━━━ Document
The former Ukrainian Prime Minister Yulia Tymoshenko has been sentenced to seven years in jail after a judge found her guilty of exceeding her powers when she agreed a gas deal with Russia in 2009. David Stern reports from Kiev.

Mrs Tymoshenko repeatedly interrupted the presiding judge Rodion Kireyev as he read out the sentence, shouting "Glory to Ukraine". In addition to the seven-year jail term, she was fined close to $200m. She was accused of exceeding her authority in signing a gas agreement in 2009 with the Russian Prime Minister Vladimir Putin, which ended a so-called "gas war" between the two countries. Mrs Tymoshenko called the proceedings a political show trial and said it was revenge for her opposing President Viktor Yanukovych. The case has been closely watched in the United States and in European capitals, where diplomats have privately echoed her claims.The European Union and Russia have criticised the sentencing of Mrs Tymoshenko.

State media in Burma have announced an amnesty for more than 6,300 prisoners. State television said the releases would begin on Wednesday. Burma is thought to be holding more than 2,000 political prisoners. Our South East Asia correspondent Rachel Harvey reports from neighbouring Thailand.

First, Burma's own newly established human rights body urged the president to free what it called "prisoners of conscience"; a few hours later, a statement read out on official media said a total of 6,359 detainees would be granted amnesty on what it called humanitarian grounds, though it didn't make clear how many of those would be political prisoners. The announcement will be welcomed in Western capitals and may lead to calls for some kind of reciprocal measure to encourage further reform.

British and American naval forces have taken control of an Italian cargo ship hijacked by Somali pirates, and freed all 23 crew members. The ship was hijacked on Monday in the Indian Ocean, almost 1,000km off the Somali coast. Mike Wooldridge has the details.

The cargo ship, the Montecristo, with a crew of seven Italians, 10 Ukrainians and six Indian nationals, was seized as piracy in the waters off Somalia was expected to see a new upsurge with the ending of the monsoon. Latest reports say 11 pirates were involved. The Ministry of Defence in London says the Fort Victoria and a US frigate went to the aid of the hijacked cargo ship. As the British and American vessels approached, the pirates surrendered, and a Royal Navy party then carried out what's known as a compliant boarding - meaning they met no resistance.
━━━━━━
━━━ Data extract
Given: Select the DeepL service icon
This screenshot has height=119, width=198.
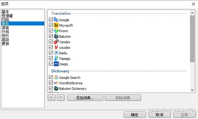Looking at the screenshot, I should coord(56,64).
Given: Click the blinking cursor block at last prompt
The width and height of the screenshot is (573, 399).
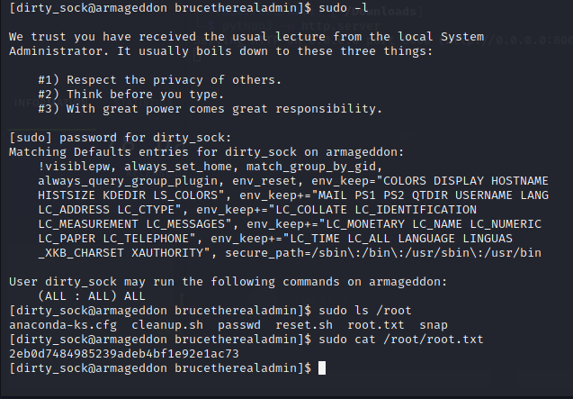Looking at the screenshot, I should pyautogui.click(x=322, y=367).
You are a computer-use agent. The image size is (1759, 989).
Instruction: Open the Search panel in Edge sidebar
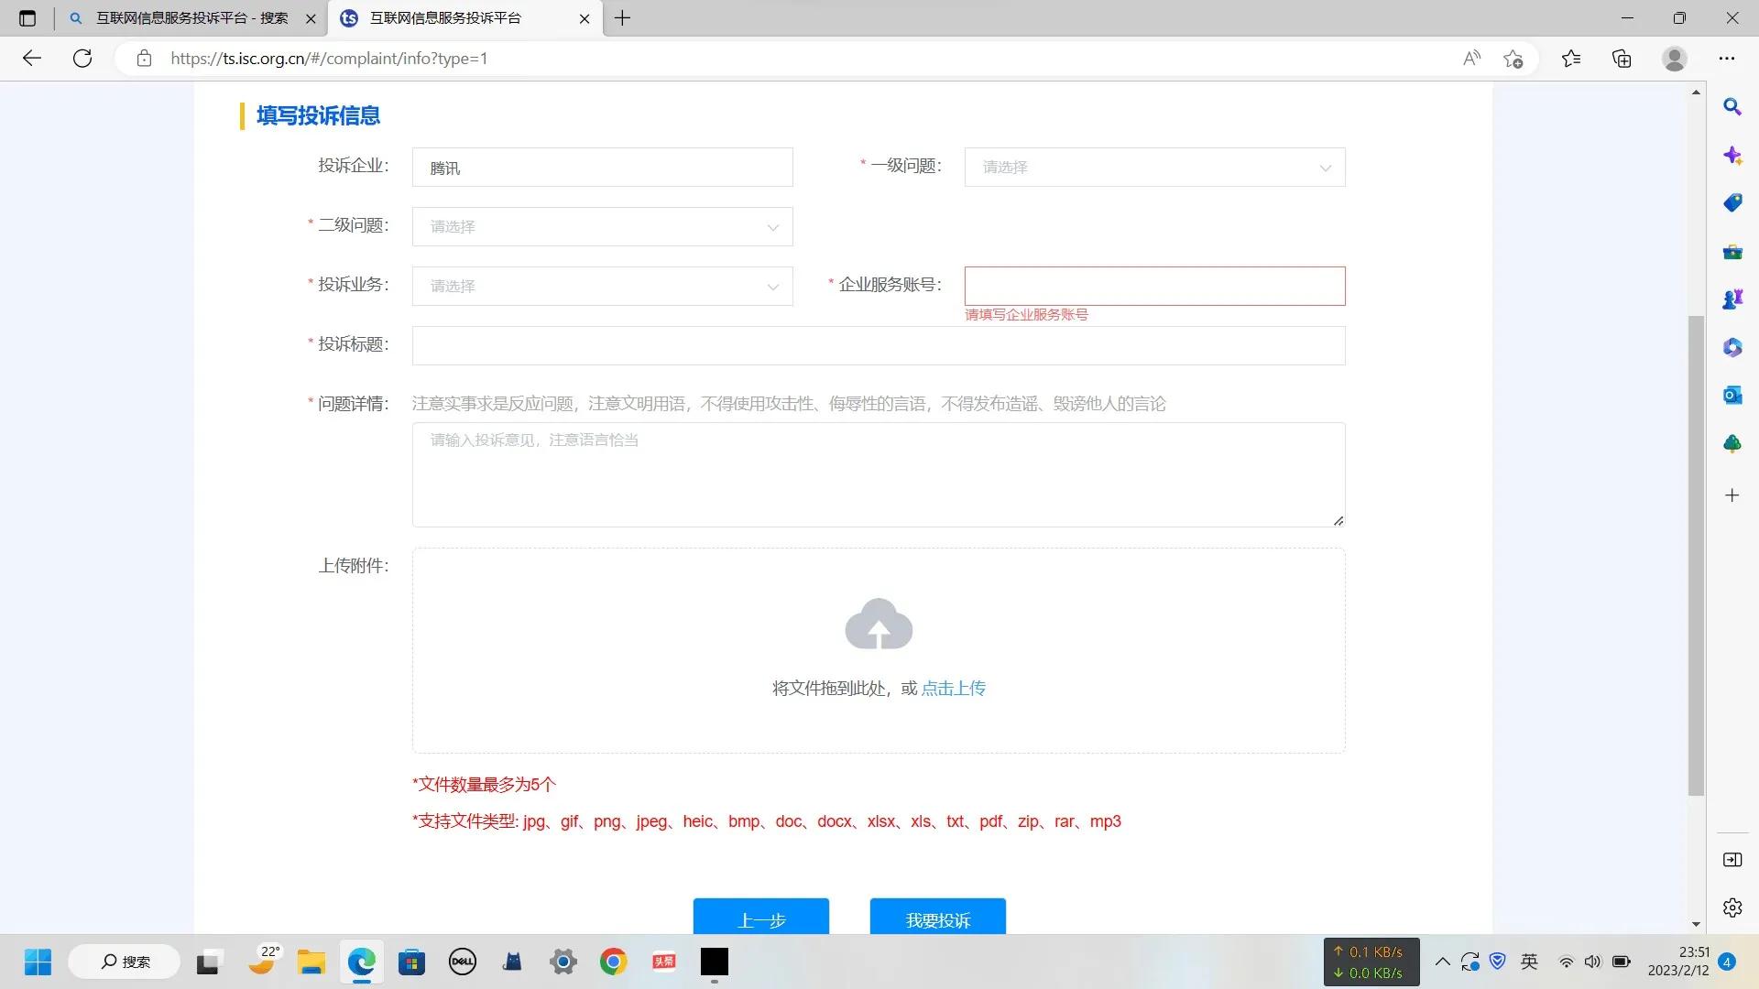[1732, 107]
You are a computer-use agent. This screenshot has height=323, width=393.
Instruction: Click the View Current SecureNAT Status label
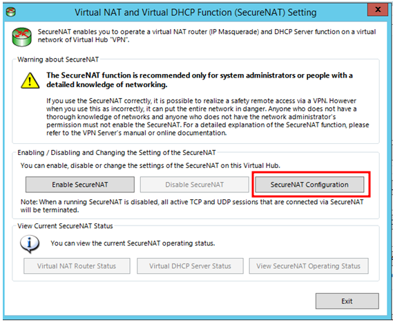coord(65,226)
━━━━━━
• [What is asked]:
1. Retype the passage of the news bulletin, starting with "Mrs Tymoshenko repeatedly" and going on through "of Mrs Tymoshenko.".
2. Translate this sentence from the news bulletin into Spanish: "State television said the releases would begin on Wednesday."

• [Answers to the problems]:
1.
Mrs Tymoshenko repeatedly interrupted the presiding judge Rodion Kireyev as he read out the sentence, shouting "Glory to Ukraine". In addition to the seven-year jail term, she was fined close to $200m. She was accused of exceeding her authority in signing a gas agreement in 2009 with the Russian Prime Minister Vladimir Putin, which ended a so-called "gas war" between the two countries. Mrs Tymoshenko called the proceedings a political show trial and said it was revenge for her opposing President Viktor Yanukovych. The case has been closely watched in the United States and in European capitals, where diplomats have privately echoed her claims.The European Union and Russia have criticised the sentencing of Mrs Tymoshenko.

2. La televisión estatal dijo que las liberaciones comenzarían el miércoles.